– И безопаснее? – спросил вполголоса цесаревич.

– Да, – согласился Маслов. Мёртвая тишина повисла в плохо освещённой комнате. Андрей всё думал о том, как сейчас его сестра: идёт, бедная, одна сквозь сады, холодные, колючие леса.

– А ты почему не пошёл с ней? – Алексей повернул к князю своё исхудавшее лицо. Андрей серьёзно, но добродушно посмотрел на него, слегка улыбаясь.

– В шахматы? – предложил вдруг слишком взрослый для своих лет князь.

– Давай, – согласился юный цесаревич.


Глава третья.

Как много времени прошло, сколько ещё осталось пройти, Александра уже и не знала. Понимала она только, что шла долго, порвав платье и поцарапав о кустарники и оборванные ветви старых деревьев кожу ног. Что царило в душе девушки? Было ли ей страшно, волновалась ли она, или просто бессознательно шла навстречу судьбе? Сплошные вопросы, на которые и сама Александра не смогла бы дать тогда вразумительного ответа. Всё как-то смешалось внутри, отчего княжне сделалось даже дурно, но останавливаться было нельзя, и Александра слегка прибавила темп.

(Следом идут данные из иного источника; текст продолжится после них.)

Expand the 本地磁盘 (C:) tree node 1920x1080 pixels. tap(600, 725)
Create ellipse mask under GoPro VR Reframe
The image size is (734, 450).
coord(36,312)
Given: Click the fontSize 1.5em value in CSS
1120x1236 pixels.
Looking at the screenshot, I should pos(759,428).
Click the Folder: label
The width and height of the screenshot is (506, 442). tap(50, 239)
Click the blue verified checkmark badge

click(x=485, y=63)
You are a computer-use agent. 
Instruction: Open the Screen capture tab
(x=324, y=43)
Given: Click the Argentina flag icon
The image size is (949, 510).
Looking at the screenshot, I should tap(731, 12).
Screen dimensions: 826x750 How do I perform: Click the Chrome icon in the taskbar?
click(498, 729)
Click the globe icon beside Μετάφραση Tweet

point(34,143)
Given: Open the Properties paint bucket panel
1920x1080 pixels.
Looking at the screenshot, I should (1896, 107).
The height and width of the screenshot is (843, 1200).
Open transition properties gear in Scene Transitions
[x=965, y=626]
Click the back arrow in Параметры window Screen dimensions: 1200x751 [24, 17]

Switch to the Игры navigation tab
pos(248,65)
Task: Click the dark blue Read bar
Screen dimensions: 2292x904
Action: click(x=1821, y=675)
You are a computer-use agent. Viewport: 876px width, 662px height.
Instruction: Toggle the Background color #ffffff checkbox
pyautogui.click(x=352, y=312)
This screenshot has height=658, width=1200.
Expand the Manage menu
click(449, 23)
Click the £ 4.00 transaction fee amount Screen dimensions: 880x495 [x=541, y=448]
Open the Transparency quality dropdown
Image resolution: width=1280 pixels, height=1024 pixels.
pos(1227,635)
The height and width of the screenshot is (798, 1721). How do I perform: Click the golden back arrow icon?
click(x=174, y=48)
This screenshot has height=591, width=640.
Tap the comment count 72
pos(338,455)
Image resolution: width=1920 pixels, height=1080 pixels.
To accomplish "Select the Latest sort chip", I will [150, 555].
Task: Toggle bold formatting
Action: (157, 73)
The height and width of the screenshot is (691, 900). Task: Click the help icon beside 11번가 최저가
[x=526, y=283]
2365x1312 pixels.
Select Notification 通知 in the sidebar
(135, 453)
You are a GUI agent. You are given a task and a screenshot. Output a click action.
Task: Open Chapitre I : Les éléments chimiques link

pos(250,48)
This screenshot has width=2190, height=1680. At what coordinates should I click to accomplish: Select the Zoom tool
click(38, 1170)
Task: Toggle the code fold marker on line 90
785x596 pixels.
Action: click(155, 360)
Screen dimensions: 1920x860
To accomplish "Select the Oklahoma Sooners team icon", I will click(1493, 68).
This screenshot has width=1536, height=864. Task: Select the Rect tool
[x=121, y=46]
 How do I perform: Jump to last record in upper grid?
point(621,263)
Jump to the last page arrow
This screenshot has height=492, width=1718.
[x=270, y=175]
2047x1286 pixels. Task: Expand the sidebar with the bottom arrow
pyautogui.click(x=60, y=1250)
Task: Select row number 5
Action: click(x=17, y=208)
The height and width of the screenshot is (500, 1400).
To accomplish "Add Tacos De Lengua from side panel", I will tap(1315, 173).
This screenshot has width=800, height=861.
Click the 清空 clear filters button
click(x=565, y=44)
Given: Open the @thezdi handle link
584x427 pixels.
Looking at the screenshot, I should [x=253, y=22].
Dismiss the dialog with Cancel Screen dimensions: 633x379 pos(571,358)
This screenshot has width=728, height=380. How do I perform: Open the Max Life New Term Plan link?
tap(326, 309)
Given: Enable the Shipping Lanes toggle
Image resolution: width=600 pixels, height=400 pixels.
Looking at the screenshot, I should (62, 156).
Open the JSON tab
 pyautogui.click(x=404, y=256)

«Господи, да как могла я даже подумать о том, чтобы не поехать! Неужели мама не сделала бы всё ради меня? Моя мама … ох, мамочка, она же всё для нас делала, ни себя не жалела, ничего, лишь бы детям всё хорошо было. А когда надо, так строга была с нами, чтобы только научить чему. А на ночь … на сон грядущий такие песни пела, да так красиво, что и засыпать нам не хотелось. Боже мой, как же я могла медлить? Я никогда не прощу себя, если …» – но мысли Александры были прерваны. Вот где-то совсем недалеко послышалось ржание лошади и нетерпеливый перебой копыт. Александра оглянулась: действительно, она уже выходила с территории Царского Села. Осталось пройти лишь какие-то двести метров. Мороз охватил душу и тело девочки, она покрепче обмоталась платком, а потом повернулась лицом к дворцу, который давно уж скрылся из виду, как в последний раз взглянула на него и прошептала тихо: «Прощайте, родные. Берегите себя».

А рассвет неумолимо приближался, и Александра заставила себя выйти из состояния тихой тоски и побежать навстречу бричке. Достигнув дороги, Александра не сразу даже заметила свою серую повозку с впряжённой в неё красивой бархатно-чёрной лошадью. Завидев приближение княжны, кучер, молодой парень с ярко-рыжей головой, спрыгнул с козлов и бросился к княжне.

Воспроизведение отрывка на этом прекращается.